Saturday, May 24, 2008

NO THAT IT REALLY MATTERS, BUT......

Throughout the primary season, Hillary Clinton and Barack Obama have been in a virtual tie, in both polls and votes cast. She trails him by less than 2 percent of all delegates. She appears to lead him in ballots cast, if you count the Michigan and Florida primaries, which were not sanctioned by the Democratic National Committee and therefore don't count in the delegate tallies but still represent actual voters' preferences and therefore do count in gauging the overall popular preference. Preliminary efforts to extrapolate from voting returns and exit polls suggest that overall she has probably won a majority of registered Democrats' votes, since Obama has drawn heavily from independents. And key Democratic blocs including Hispanics, Jews, women, gays, seniors, and the white working class have all preferred her to him.

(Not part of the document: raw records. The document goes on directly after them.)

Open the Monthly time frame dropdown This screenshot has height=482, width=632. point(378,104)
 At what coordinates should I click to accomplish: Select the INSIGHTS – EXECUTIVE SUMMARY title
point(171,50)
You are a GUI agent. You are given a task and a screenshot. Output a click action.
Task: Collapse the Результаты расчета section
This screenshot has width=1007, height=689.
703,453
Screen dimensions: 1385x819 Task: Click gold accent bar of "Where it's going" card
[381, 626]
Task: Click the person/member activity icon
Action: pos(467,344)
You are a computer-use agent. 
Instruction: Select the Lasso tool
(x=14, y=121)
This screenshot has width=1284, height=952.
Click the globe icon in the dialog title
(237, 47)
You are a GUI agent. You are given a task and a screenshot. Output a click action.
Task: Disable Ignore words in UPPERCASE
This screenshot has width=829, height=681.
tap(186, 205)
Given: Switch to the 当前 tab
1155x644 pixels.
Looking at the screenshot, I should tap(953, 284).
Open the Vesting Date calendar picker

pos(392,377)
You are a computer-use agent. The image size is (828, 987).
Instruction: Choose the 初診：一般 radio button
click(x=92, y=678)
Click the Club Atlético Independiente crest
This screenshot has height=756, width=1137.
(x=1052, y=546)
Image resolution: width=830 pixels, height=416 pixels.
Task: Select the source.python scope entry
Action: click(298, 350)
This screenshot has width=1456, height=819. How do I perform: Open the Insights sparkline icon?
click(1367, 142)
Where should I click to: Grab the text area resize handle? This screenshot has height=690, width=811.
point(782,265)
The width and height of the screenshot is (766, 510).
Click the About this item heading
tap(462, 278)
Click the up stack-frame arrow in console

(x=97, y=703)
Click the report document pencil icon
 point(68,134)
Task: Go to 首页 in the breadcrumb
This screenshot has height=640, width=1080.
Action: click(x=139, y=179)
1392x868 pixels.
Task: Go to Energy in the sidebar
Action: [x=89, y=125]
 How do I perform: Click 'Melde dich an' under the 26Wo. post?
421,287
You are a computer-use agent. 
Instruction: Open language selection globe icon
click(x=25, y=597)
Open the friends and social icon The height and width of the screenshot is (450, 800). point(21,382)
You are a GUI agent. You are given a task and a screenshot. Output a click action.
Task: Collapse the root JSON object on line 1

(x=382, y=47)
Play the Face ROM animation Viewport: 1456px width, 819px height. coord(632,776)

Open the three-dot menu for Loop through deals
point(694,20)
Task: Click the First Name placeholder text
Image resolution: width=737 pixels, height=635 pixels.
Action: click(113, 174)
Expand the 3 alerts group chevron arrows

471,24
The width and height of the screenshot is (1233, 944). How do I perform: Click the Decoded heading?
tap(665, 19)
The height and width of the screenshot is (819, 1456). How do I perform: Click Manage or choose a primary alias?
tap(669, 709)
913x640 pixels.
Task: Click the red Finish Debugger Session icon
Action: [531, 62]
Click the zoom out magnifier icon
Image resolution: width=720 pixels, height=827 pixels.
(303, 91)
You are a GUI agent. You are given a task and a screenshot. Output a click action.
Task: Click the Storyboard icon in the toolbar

Primaries have had a major influence on nominations since only 1952, and in that period the top two rivals have reconciled on a dream ticket just twice, when John F. Kennedy chose Lyndon Johnson as his running mate in 1960 and when Ronald Reagan brought George Bush onboard in 1980. That rarity doesn't bode well for the creation of an Obama-Clinton ticket. It does, however, augur well for victory for an Obama-Clinton ticket. For both the Kennedy-Johnson and Reagan-Bush fusions offer models of how a divided party can turn debilitating rifts into assets.